Archive News
Does this ‘expert’ know anything?
Date Published: 04-Jun-2010
YOU know, sometimes I wonder about experts! Like the one who was quoted extensively in our sister paper, The Sentinel, last week as putting forward unique solutions to the traffic problems of this city.
He said we could reduce traffic congestion by 50% by individual action . . . and then went on to suggest the actions which might work. This was either a load of cobblers, or Irish drivers are such a crowd of morons and thicks that you can only expect the worst from them.
Now, I accept that, of course, if I used my car less, if I inconvenienced myself a little more, and if a sufficient number of people did the same thing, we could hugely reduce our car dependence, and whole areas of spending on new roads and infrastructure could be rendered totally unnecessary.
The expert was also quoted as having the theory that one of the reasons that traffic moves quickly, or speeds, is that people have, effectively, ceded the streets to the car. He cited as one of the examples of his contention, the fact that people had stopped their children playing in the streets, and said the cars had simply taken over.
He appeared to suggest that, if a sufficient number of drivers publicly promised that they would always obey speed limits, and then did so, then people might once again be able to allow their children to play in the streets.
This point certainly recalled a childhood spent playing in the streets for this writer . . . though the cars were a great deal scarcer at the time and there was only a fraction of the traffic. More importantly, people felt secure in letting kids out to play in the street. Nowadays, they must be supervised at all times and for all sorts of reasons other than traffic, so, in my opinion, the idea becomes impractical.
But the concept of the ‘moving speed bump’ was the idea that really caught my eye. The expert suggested that by moving at a moderate and legal speed at all times, local people could, in effect, become ‘moving speed bumps’ that would slow down traffic and help people reclaim the streets . . . and without the need for actual speed bumps, traffic calming and other such measures.
Now my personal experience is that anyone driving within the speed limit gets enough dirty looks in this city most of the time.

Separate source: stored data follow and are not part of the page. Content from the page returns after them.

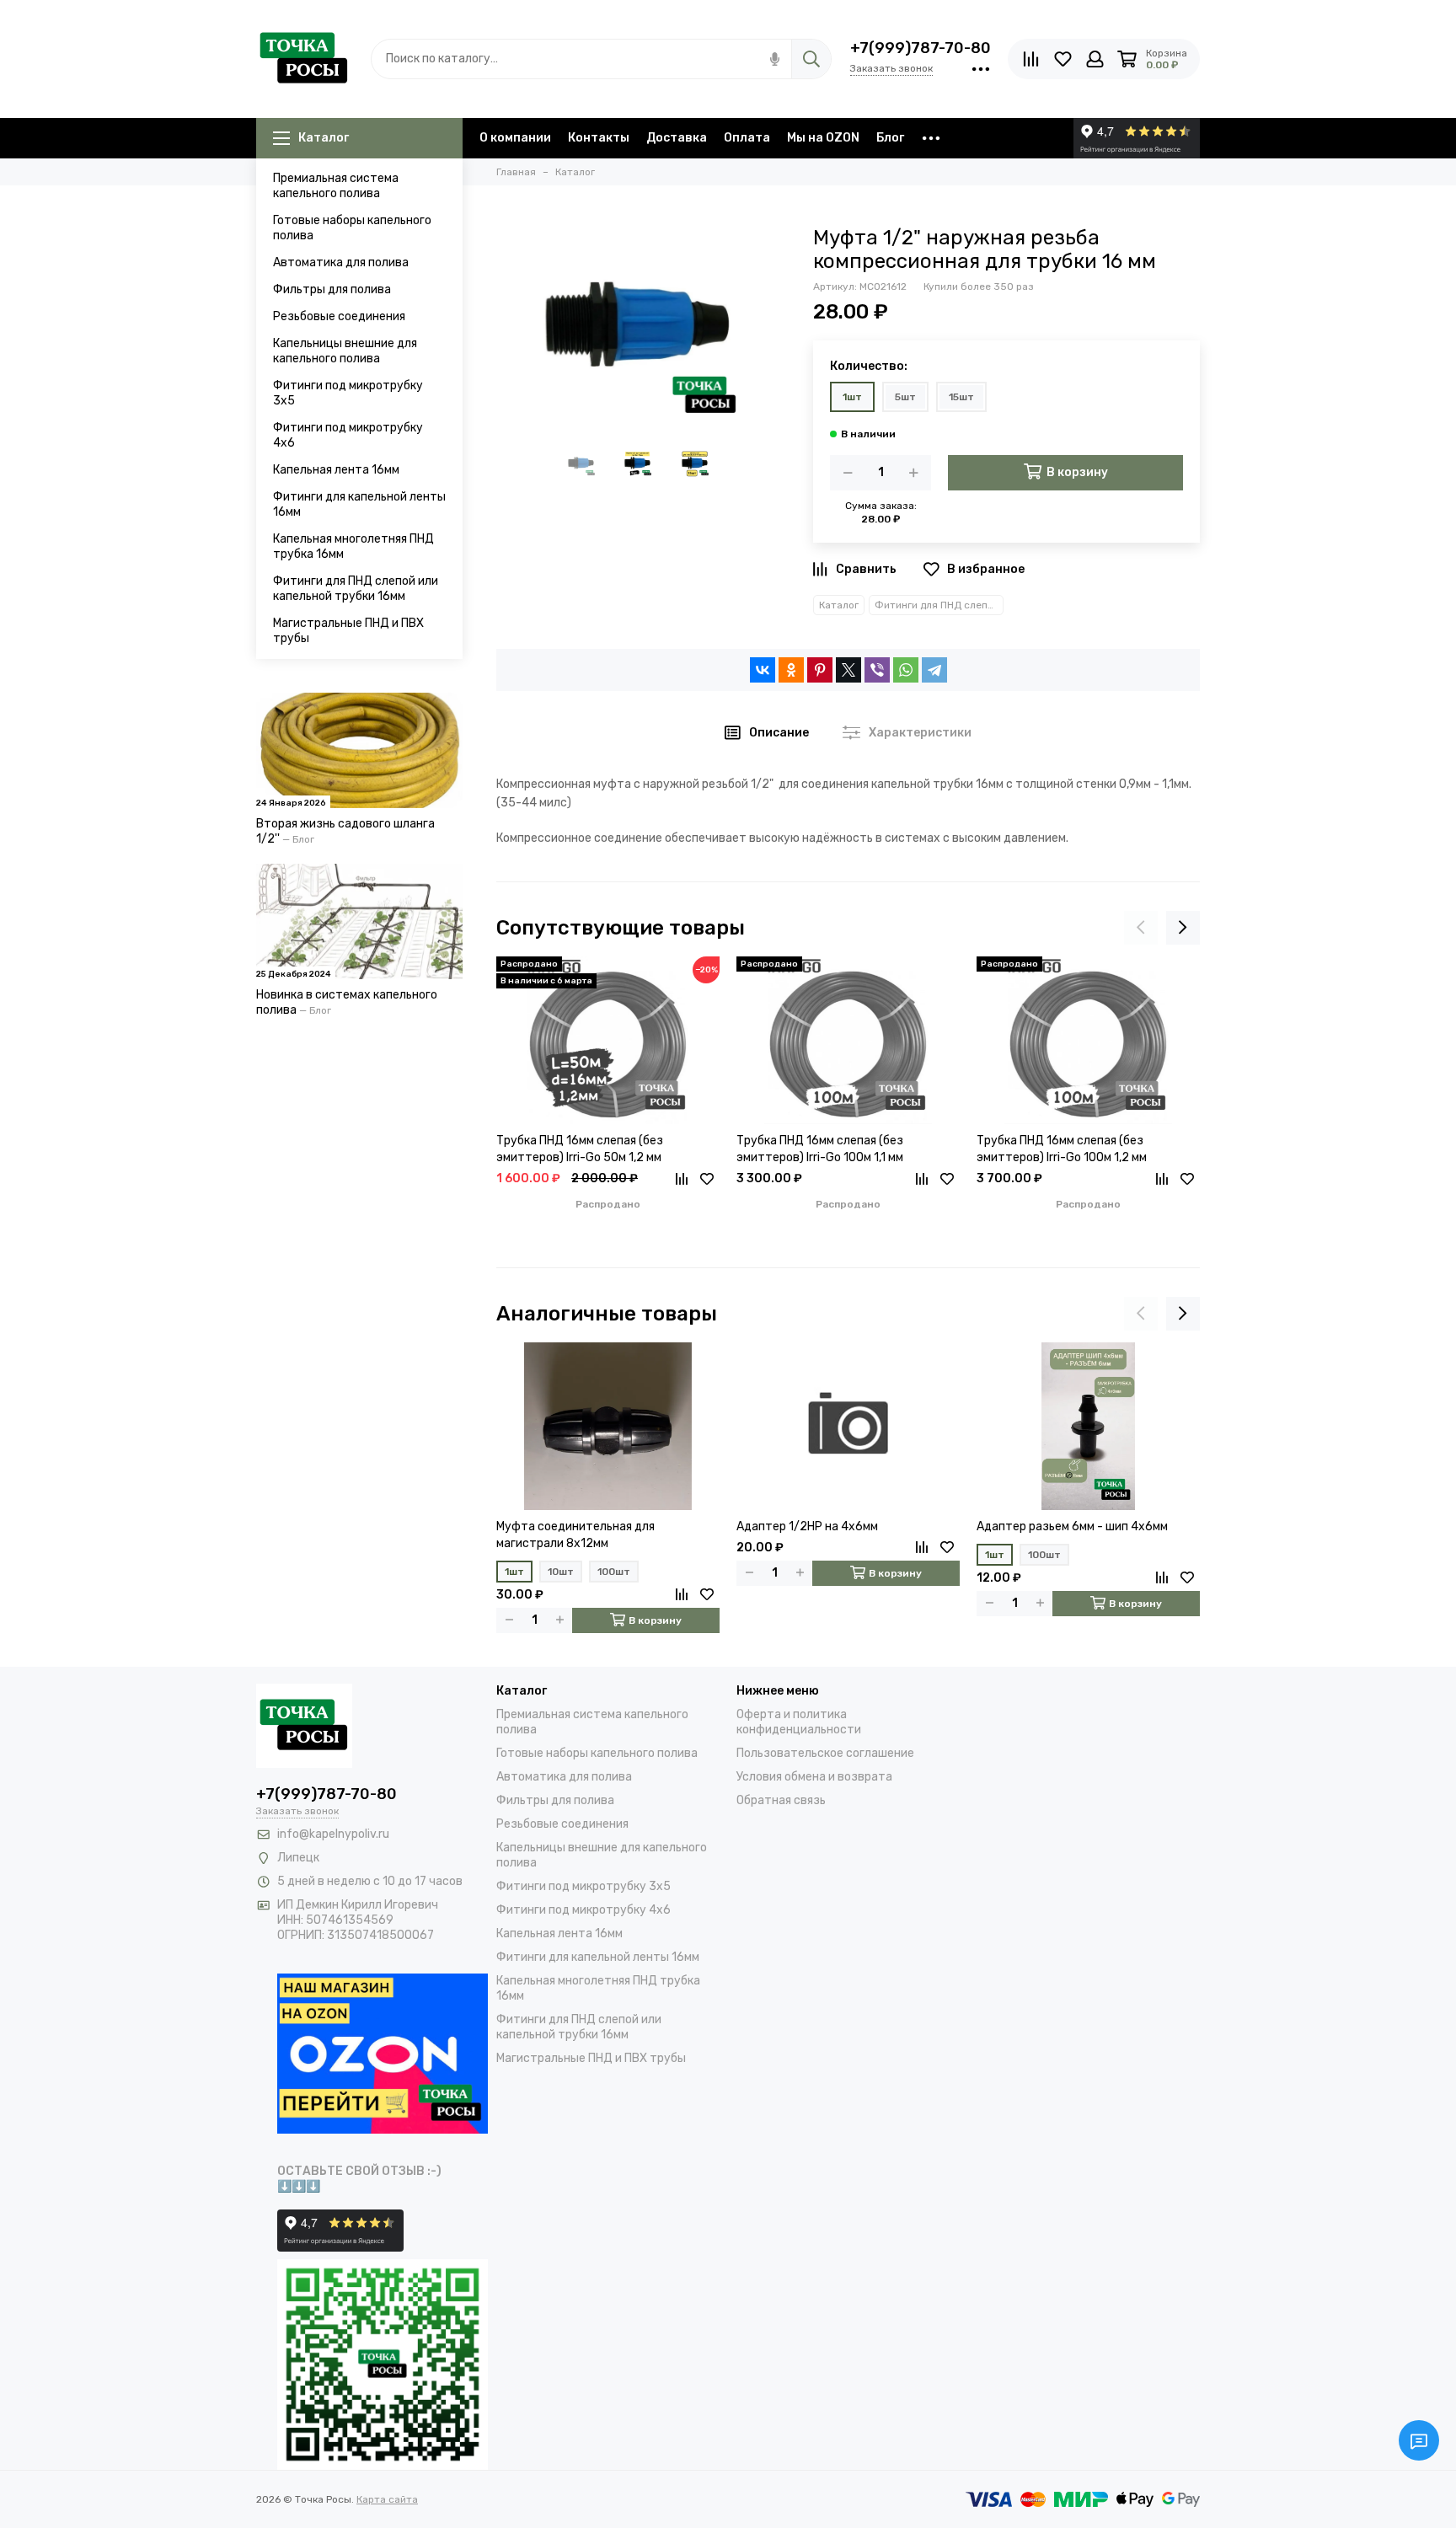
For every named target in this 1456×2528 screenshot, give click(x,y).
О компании (515, 138)
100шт (613, 1571)
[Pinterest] (819, 670)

You get the impression if you’re at less than 30mph, most drivers regard you as doddering. And some of the worst of the dirty looks seem to come from young lady drivers who now have even more testosterone than their male counterparts!
I tried a little experiment of my own on two days in Galway last week and the expert might like to hear of my experience and add it to his research store.
My first experiment was at the pedestrian lights at the Docks where I pulled up to allow a pedestrian across. Even though the pedestrian lights were not yet in her favour, she had stepped out a few feet on to the crossing. A gobdaw behind me in a ‘01’ registered car began blowing immediately and continued to do so. I was tempted to get out and go back and ask should I run the pedestrian down?
Chastened, but not yet fully persuaded that being ‘a moving speed bump’ was a bad idea, I drove on to Salthill and slowed-up and stopped to allow a woman across with a baby buggy. Of course she shouldn’t have been there . . .but it was a question of steaming through and not allowing her across, or pulling-up. I felt the situation was potentially dangerous and stopped.
Yes! You guessed it! – that same thick in the ‘01’ registered car was still behind me. He blew and began gesturing at me to move on! Maybe, I thought, this system of slowing down traffic is not for the average Irish driver such as that ‘01’ eejit.
Worse was to follow. A day or two later I was driving down Threadneedle Road, passing the entrance to Salerno, when a bus travelling in front of me pulled over and the members of a hockey squad and followers began to alight from the front of the bus.
They were ‘blind’ because they were crossing in front of the bus, so I remained stopped in the road behind the bus, allowing them to cross in threes and fours – as the bus driver signalled his thanks to me in his external rear view mirror.
One of the reasons I had stopped was that I had learnt my lesson a few weeks earlier when I passed a school bus in such a situation and the bus driver let me know in no uncertain terms what he thought of my driving! It was damned dangerous and I shouldn’t have done it!
On this occasion outside Salerno, however, a woman driver immediately behind my car began to hoot the horn and give me a very ‘bad time’. Then the other drivers of cars in the line held up behind her began to hoot the horns in a cacophony of impatient noise.
Again, I damned near got out and went back to the ‘lady’ driver, but in that kind of situation, all you do is make things worse . . . and cause an even greater hold-up for traffic. All of which makes me think that any so-called solution to the Galway traffic snarl-up which is based on courtesy, driving within the speed limit, and inconveniencing yourself, has about as much chance of working as appeals to Galway people to stop littering the streets, daubing walls with graffiti, and to scoop-up the dog poo on the Prom when their mutts defecate there.
I really don’t know how long I can keep up the courage to drive within the speed limit, wear my seat belt, and hang back when a potential traffic jam is building up – rather than plough into the middle of it and make it worse.